The sequence of the Escherichia coli OsmB protein was found to resemble that of the C-terminal region of the beta amyloid protein of Alzheimers's disease, which seems to be the major determinant of its unusual structural and solubility properties. A peptide corresponding to residues 28-44 of the OsmB protein was synthesized, and its conformational properties and aggregation behavior were analyzed. The peptide OsmB(28-44) was shown to form amyloid fibrils, as did two sequence analogs designed to test the sequence specificity of fibril formation.
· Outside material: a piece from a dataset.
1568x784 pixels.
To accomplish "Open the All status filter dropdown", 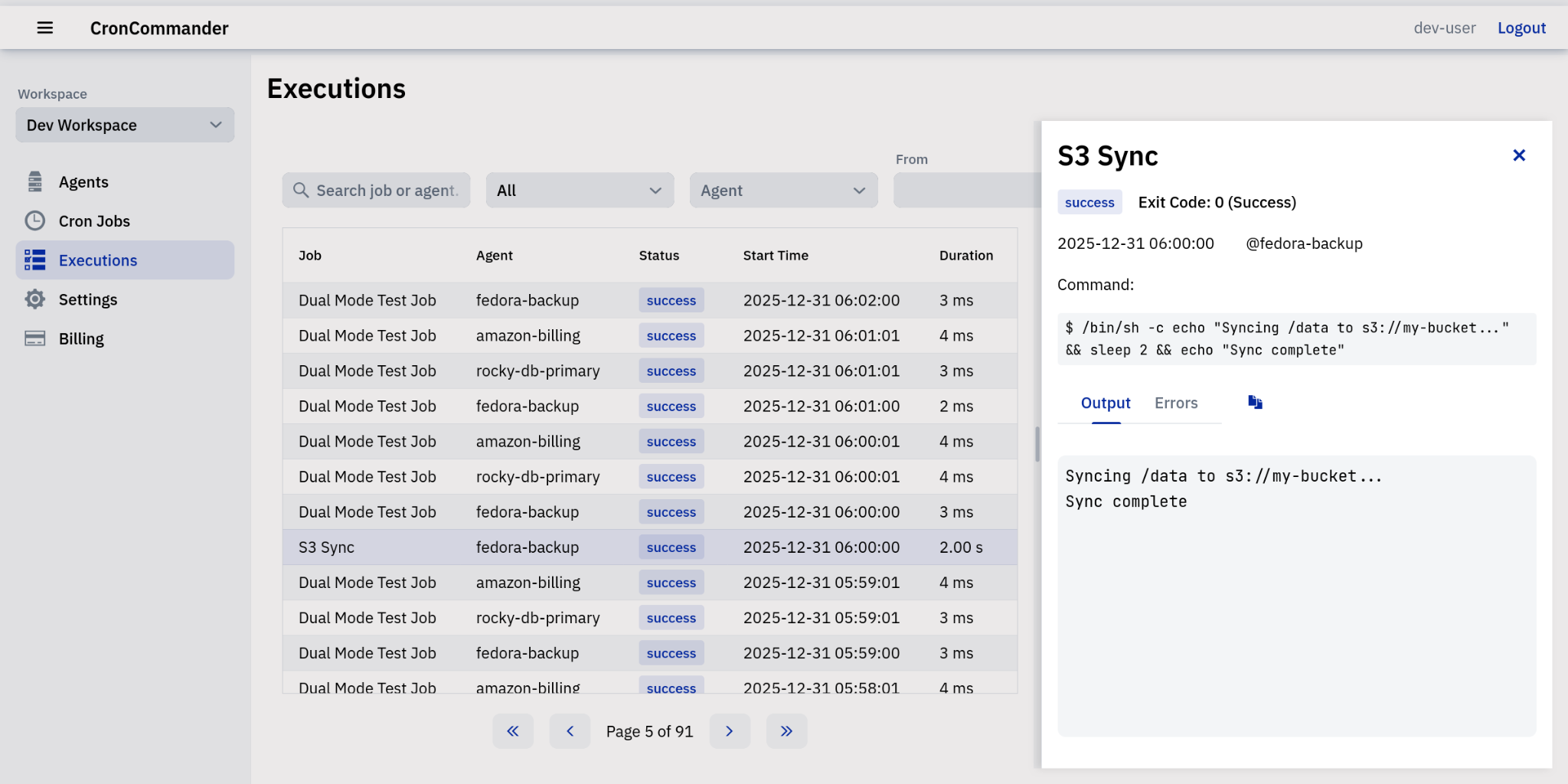I will pos(580,191).
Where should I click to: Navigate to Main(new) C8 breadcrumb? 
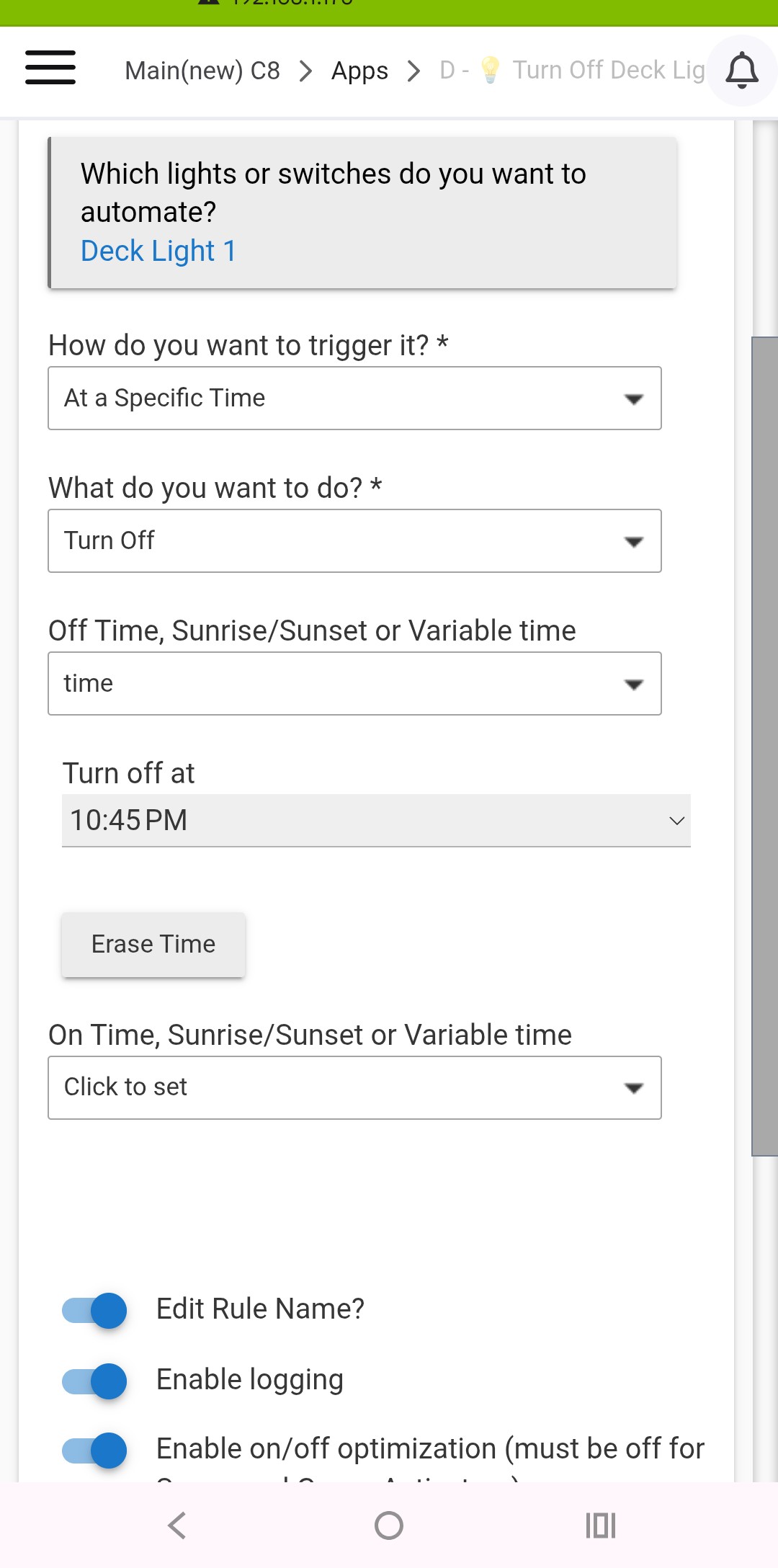202,71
These fibrils bound Congo red, and two of the peptides showed birefringence. The peptide fibrils were analyzed by electron microscopy and Fourier transform infrared spectroscopy. Subtle differences were observed which were not interpretable at the molecular level. The rate of fibril formation by each peptide was followed by monitoring the turbidity of supersaturated aqueous solutions. The kinetics of aggregation were characterized by a delay period during which the solution remained clear, followed by a nucleation event which led to a growth phase, during which the solution became viscous and turbid due to the presence of insoluble fibrils. The observation of a kinetic barrier to aggregation is typical of a crystallization event. The delay period could be eliminated by seeding the supersaturated solution with previously formed fibrils. Each peptide could be nucleated by fibrils formed from that same peptide, but not by fibrils from closely related sequences, suggesting that fibril growth requires specific hydrophobic interactions. It appears likely that this repeated sequence motif which comprises most of the OsmB protein sequence, dictates the structure and possibly the function of that protein. While amyloid formation was shown not to require this sequence, similarities in sequence and composition between OsmB and the beta amyloid protein may be significant. Furthermore, these studies demonstrate that amyloid fibril formation is chemically discriminating, and that nucleation of fibril formation is the rate-limiting step in amyloidogenesis. This finding has important ramifications for the understanding of amyloid formation in Alzheimer's disease.